Story
This java variety is a super exciting offering for us. After years of walking the farm over the past harvests, we’ve personally watched these diminutive java trees grow. When new varieties are introduced to a farm, it means that the producer has sacrificed valuable space and time to cultivating a new variety. Once planted, new coffee trees will take up to three to four years to produce a viable harvest, meaning that once planted, the financial input each harvest is high- with managing undergrowth and fertilization. These Java trees were planted back when I (Dakota) lived on the farm. Planted amongst the shade trees near a river, they’ve grown alongside the chickens that have grazed the area, helping maintain the biodiversity and undergrowth.

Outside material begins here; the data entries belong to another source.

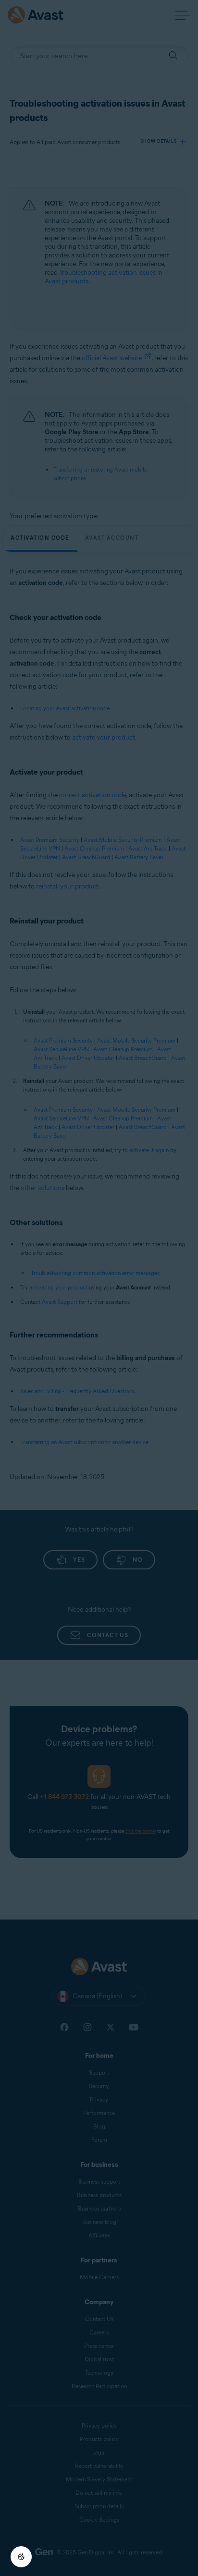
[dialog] (99, 1288)
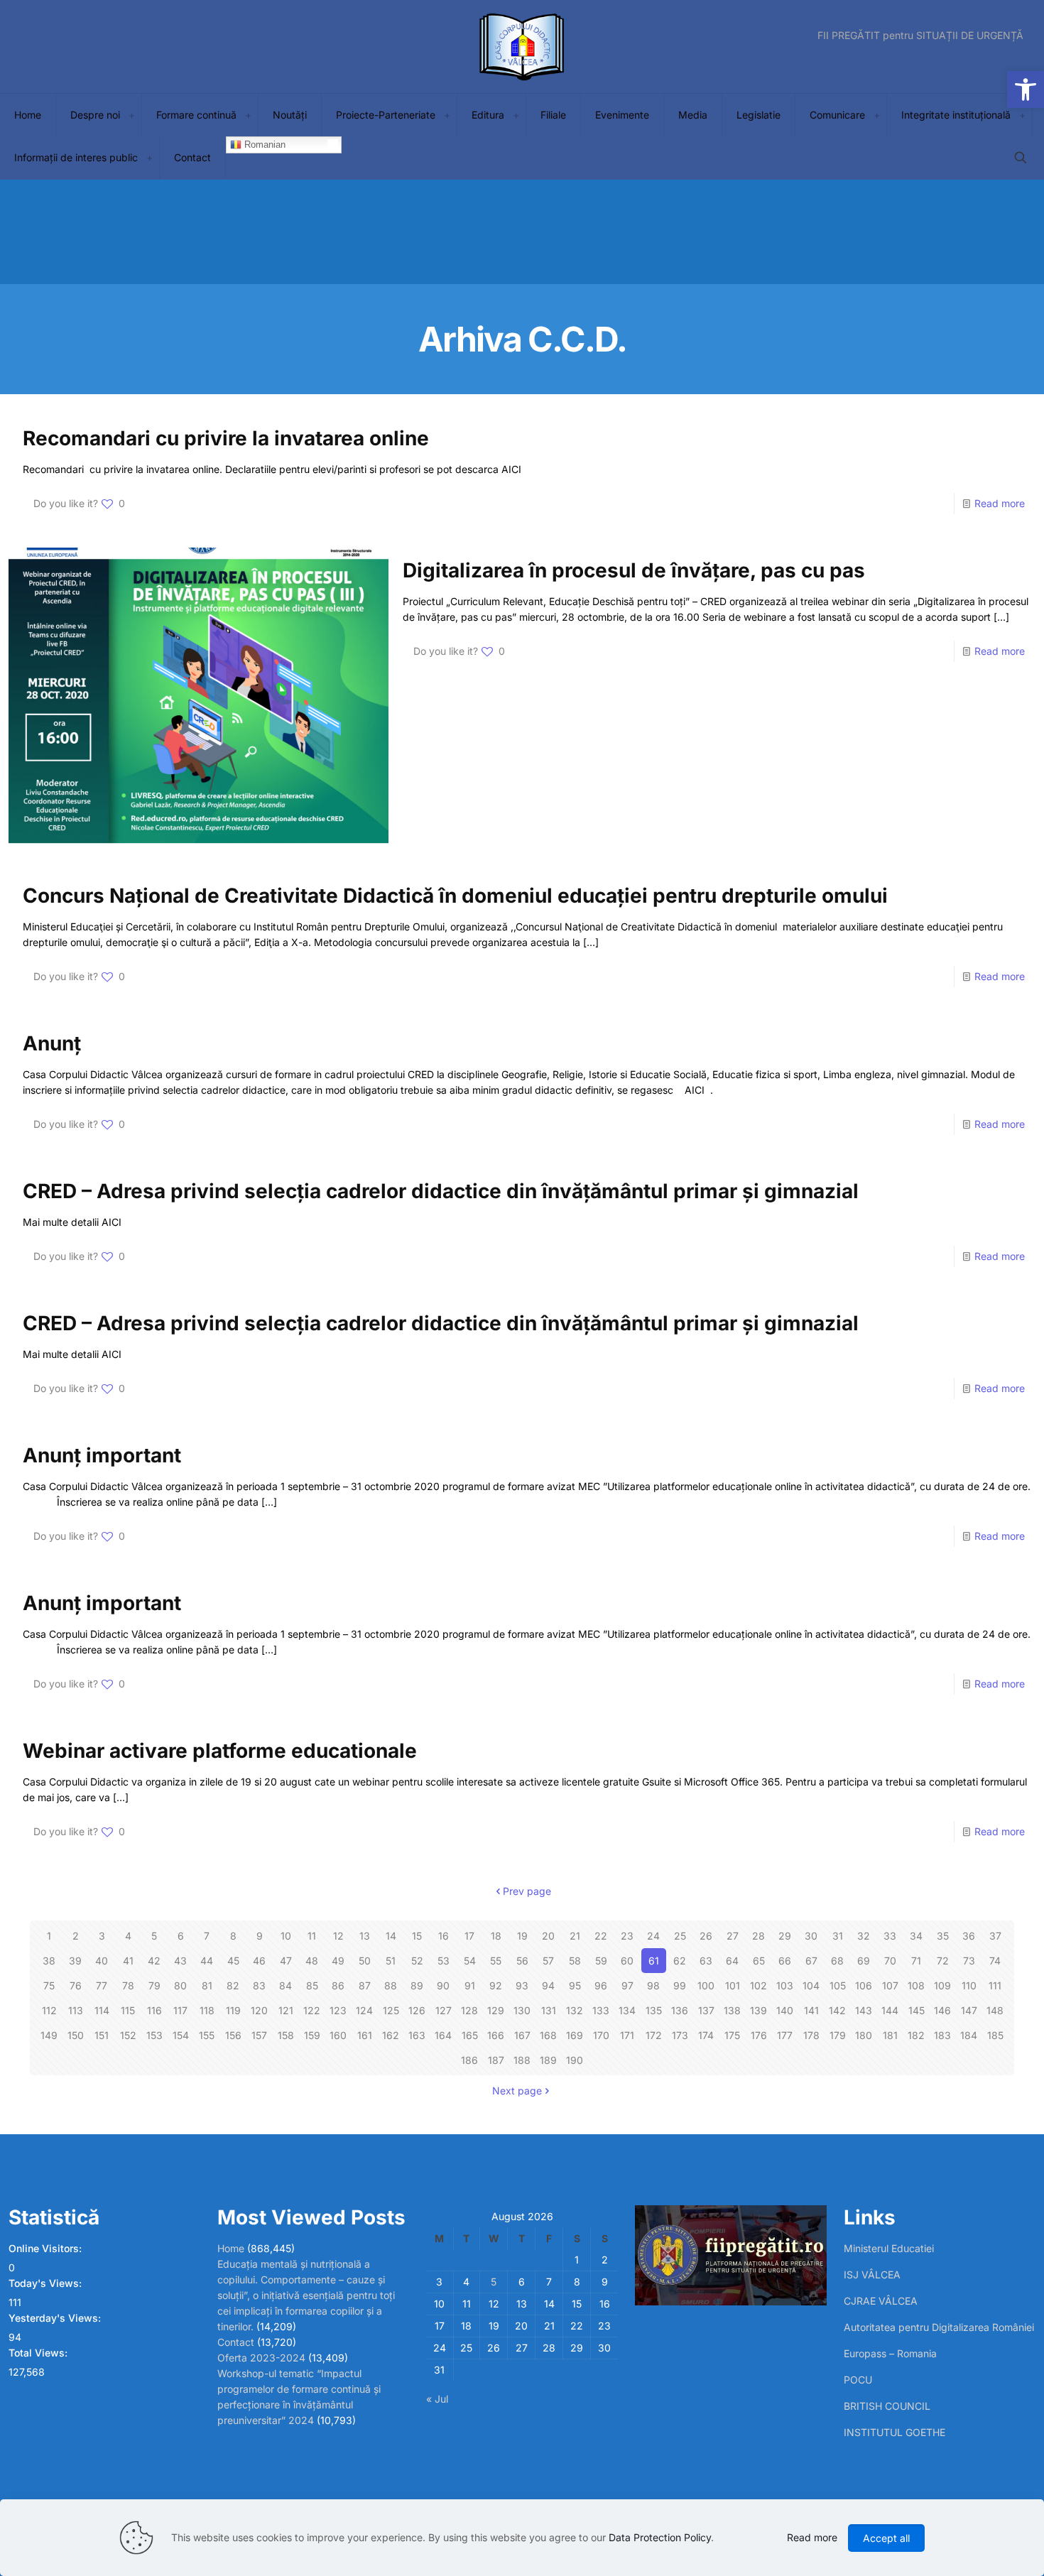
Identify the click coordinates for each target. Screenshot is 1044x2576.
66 (784, 1961)
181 (890, 2035)
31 (837, 1936)
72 (943, 1961)
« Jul (437, 2399)
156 (233, 2035)
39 (75, 1961)
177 (785, 2035)
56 (522, 1961)
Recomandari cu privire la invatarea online (226, 438)
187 (496, 2060)
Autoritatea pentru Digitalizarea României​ (939, 2327)
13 (364, 1936)
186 (469, 2060)
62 (679, 1961)
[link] (131, 115)
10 (286, 1936)
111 (995, 1985)
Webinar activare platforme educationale (220, 1751)
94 (548, 1985)
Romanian (263, 144)
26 (706, 1936)
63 (706, 1961)
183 (942, 2035)
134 (627, 2010)
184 (968, 2035)
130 (522, 2010)
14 (391, 1936)
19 (522, 1936)
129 (495, 2010)
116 (154, 2010)
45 (233, 1961)
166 (495, 2035)
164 (443, 2035)
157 (259, 2035)
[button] (1025, 89)
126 (416, 2010)
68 (837, 1961)
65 (759, 1961)
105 (838, 1985)
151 (101, 2035)
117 (180, 2010)
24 (653, 1936)
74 (995, 1961)
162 (390, 2035)
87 (365, 1985)
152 (128, 2035)
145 (916, 2010)
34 (916, 1936)
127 (443, 2010)
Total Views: (39, 2353)
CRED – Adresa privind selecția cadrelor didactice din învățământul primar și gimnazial (441, 1191)
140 (784, 2010)
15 (417, 1936)
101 (732, 1985)
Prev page (527, 1891)
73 (969, 1961)
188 (522, 2060)
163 (416, 2035)
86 (338, 1985)
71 (916, 1961)
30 (811, 1936)
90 (443, 1985)
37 (995, 1936)
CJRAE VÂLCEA (881, 2301)
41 (128, 1961)
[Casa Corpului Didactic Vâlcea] (522, 46)
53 (443, 1961)
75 (49, 1985)
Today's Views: (47, 2283)
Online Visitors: (47, 2248)
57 (548, 1961)
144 (889, 2010)
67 (811, 1961)
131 (548, 2010)
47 (286, 1961)
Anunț (52, 1043)
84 (285, 1985)
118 (207, 2010)
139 (758, 2010)
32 (863, 1936)
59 (601, 1961)
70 (890, 1961)
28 (758, 1936)
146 (942, 2010)
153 (154, 2035)
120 (259, 2010)
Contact (235, 2342)
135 (654, 2010)
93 (522, 1985)
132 (574, 2010)
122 (311, 2010)
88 (390, 1985)
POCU (858, 2380)
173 (680, 2035)
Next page (517, 2091)
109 (942, 1985)
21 (575, 1936)
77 (101, 1985)
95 (575, 1985)
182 (916, 2035)
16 (443, 1936)
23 (627, 1936)
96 (600, 1985)
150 (75, 2035)
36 (968, 1936)
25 (680, 1936)
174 (706, 2035)
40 (101, 1961)
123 (338, 2010)
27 (733, 1936)
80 (180, 1985)
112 (49, 2010)
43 (180, 1961)
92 (495, 1985)
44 (206, 1961)
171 (627, 2035)
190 (574, 2060)
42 (154, 1961)
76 (76, 1985)
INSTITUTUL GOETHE (894, 2432)
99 (679, 1985)
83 (259, 1985)
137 (706, 2010)
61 (653, 1961)
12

Coming full circle with watching these small trees from planting to harvesting is really satisfying, and it’s truly an honor to feature this Java in the Echelon program.
LA PALMA Y EL TUCÁN
Time and time again, La Palma y El Tucán has proven their greatness by producing some of the world’s best micro-lots. We turn to them each season not only for high-end competition lots but also for each season’s special releases. Our shared history spans back to 2013, when Jon Allen, co-owner of Onyx, first met Filipe and Elisa when sourcing coffee in Colombia. This initial meeting launched a years-long friendship and partnership that produced an article in Fresh Cup Magazine and resulted in Onyx being one of the first coffee roasters to purchase from La Palma. This partnership runs deeper than just transactions across countries but spans years of meals, trips, failed experiments, and shared victories. In 2017, Dakota, Green Buyer for Onyx, spent four months living in a cabin on the farm learning the intricacies of coffee production and QC cupping on a farm level, which was instrumental in him finding his way to the Onyx team. Over the course of the Onyx shared experience with the team of La Palma Y El Tucán, it is clear that Felipe and Elisa have a unique passion and vision for Colombian coffee. The farm has a unique layout with each variety planted in an artful way that encourages exceptional production and is also beautiful. The coffee is picked as it ripens by a team of women whose job is to make pass after pass, day after day, to choose only the best cherries. La Palma’s small wet mill is designed to showcase how fermentation can encourage coffees to show flavors you could only dream of. Their dedication to quality is rivaled by their desire to change the future of production in Colombia - to create new ways for producers to approach farming, processing, marketing. This, in turn, could create incredible change for generational coffee producers in Colombia and many more to come. It is clear that they care deeply about the future of coffee production in Colombia. Everything they do is based on creating jobs for people in their communities, offering an opportunity to neighboring producers, and encouraging coffee as a viable, sustainable way of life.
NATURALLY PROCESSED COFFEE
Natural coffees are beautiful…Okay, natural coffees are beautiful when done properly, but can be equally terrible when things go wrong. Natural processing, or dry processing, refers to the act of drying and fermenting coffee inside the cherry. Long before the age of portafilter tattoos and dual-boiler home espresso machines, coffee was picked and dried this way out of convenience. It is, to this day, still the most convenient and economically friendly way to process coffee cherries. (It’s estimated that dry-processing can use up to 90% less water than the washing process.) So why isn’t all coffee processed this way? Well, as coffee made its way across the world, it was commoditized and standardized, just like all other products spread by colonialism, but that’s a whole other story... Adding to the boom of washed processing, the natural process method can be tricky to get right, due to the delicate nature of fermentation and drying. What does all this have to do with the final cup? Well, when you leave the skin and fruit of the coffee cherry on the seed throughout fermentation and drying, that fruit begins to break down, imparting esters that impart delicate florals and big fruit notes into the seed that survive the roasting process. If it’s rushed or handled incorrectly, this fruit rot can lend off-flavors to the coffee, making the final cup dirty or ‘fermenty.’ Basically, that single cherry begins to slowly decay, and controlling that delicate action through advanced technique and metrics allow us, lucky folks, to drink wonderfully floral and fruity coffees. We have long promoted natural processed coffees, and this La Palma Natural Gesha is just one of the reasons we do.